AMD did not need any more bandwidth than 320 GB/s. so clocking a 512 bit memory controller at 5 Ghz and saving power made more sense. custom R9 290X cards like Toxic , Lightning can easily clock to 5.2 - 5.4 Ghz and bring close to 350 Gb/s bandwidth. btw remember that effective bandwidth is always better on a 512 bit memory controller at lower speeds than a 384 bit memory controller at higher speeds even if theoretically they are supposed to provide same bandwidth. nothing runs at 100% efficiency :biggrin:
 

GaiaHunter

Diamond Member
Jul 13, 2008
3,608
134
106
Clearly for AMD die size is the main factor.
Otherwise they would have packed Hawaii transistors in a bigger but less dense pack (which would probably improve power consumption).
 

brandonmatic

Member
Jul 13, 2013
199
21
81
Clearly for AMD die size is the main factor.
Otherwise they would have packed Hawaii transistors in a bigger but less dense pack (which would probably improve power consumption).
Makes sense. Anyone want to hazard a guess about how much more expensive each GPU die would have been if AMD went from 438mm to 550mm? That's 25% larger.
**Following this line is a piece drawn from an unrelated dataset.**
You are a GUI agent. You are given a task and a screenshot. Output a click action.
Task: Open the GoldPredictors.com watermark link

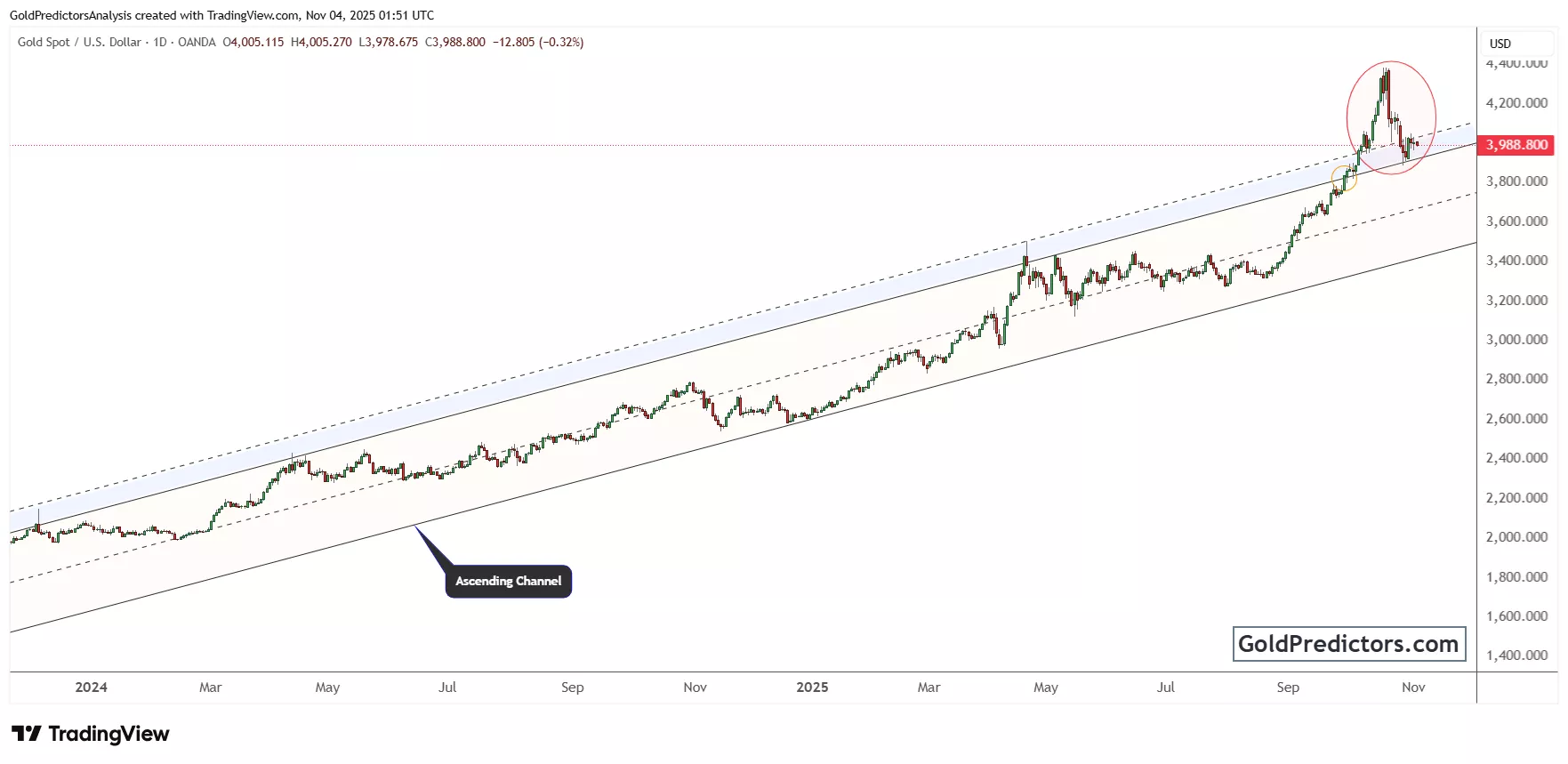point(1348,644)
Adding the higher defect rate you'd get on a larger die, what would the actual cost difference be? 40%? 50%?
 

krumme

Diamond Member
Oct 9, 2009
5,913
1,533
136
Did you miss the part where 512 bit bus is 20% smaller than the 384 bit bus in Tahiti( less complex PHYs) whilst providing an additional 11% bandwidth and maybe even power savings?
Did you miss my first sentence?
"...by the reduction in diesize"

Take this advice: Try to understand before you try to be understood.

Did you even read the first post at all?